Dr. Scott Washburn Awarded NCHRP Project to Help Identify Ways for Improving Operational Performance of Two-Lane Highways

A large proportion of two lane highways in the U.S. serve an important role in transporting goods, services and people, and with expanding urban congestion, alternate routes are consistently being sought by shipping companies. This new NCHRP project  headed by Dr. Scott Washburn, a transportation faculty member at UFTI, aims to create improved analysis methods for evaluating two-lane highways. Here’s the project summary, including all the associated investigators:

Summary:
Two-lane highways account for a very significant portion of the national highway system and serve an essential function for the movement of people and goods. As urban areas continue to see growth further away from the central cities, two-lane highways in previously less developed areas are experiencing increases in traffic demand.  Additionally, as urban area congestion continues to build, shipping companies are more frequently considering less congested two-lane highways in their routing decisions.  The presence of commercial trucks on two-lane highways poses additional challenges for maintaining acceptable levels of operational performance due to more variance in the geometric design of these facilities and less favorable passing opportunities.

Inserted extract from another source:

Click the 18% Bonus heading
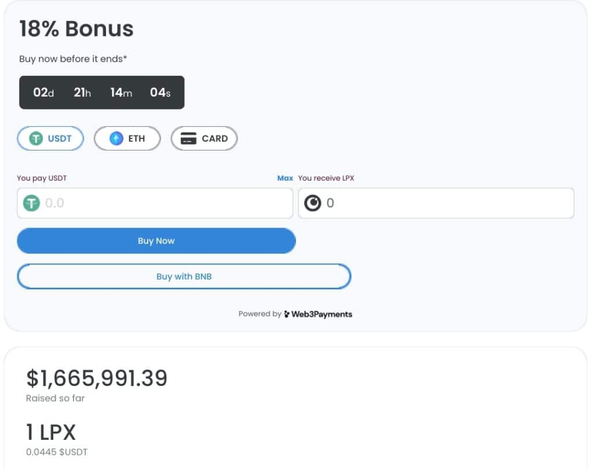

Although adding additional lanes to a two-lane highway will often address operational deficiencies with two-lane highways, such construction projects are very expensive. Having good and accurate analysis methods for two-lane highways may allow roadway design and traffic engineers to identify ways to make significant improvements to the operational performance of a two-lane highway without resorting to a full multilane configuration.

The standard reference in the U.S. for traffic analysis techniques is the Highway Capacity Manual (HCM). The HCM 2010 contains a chapter that provides an analysis methodology for two-lane highways.  Unfortunately, the HCM analysis procedure falls short in several respects of providing roadway design and traffic engineers the methods they need for performing accurate and comprehensive two-lane highway facility evaluations.  The current HCM analysis procedure has been criticized on several issues, such as the speed-flow relationship, appropriate service measures, treatment of large trucks, guidance on base free-flow speed estimation, accuracy of passing lane adjustments, and limitations in analysis scope.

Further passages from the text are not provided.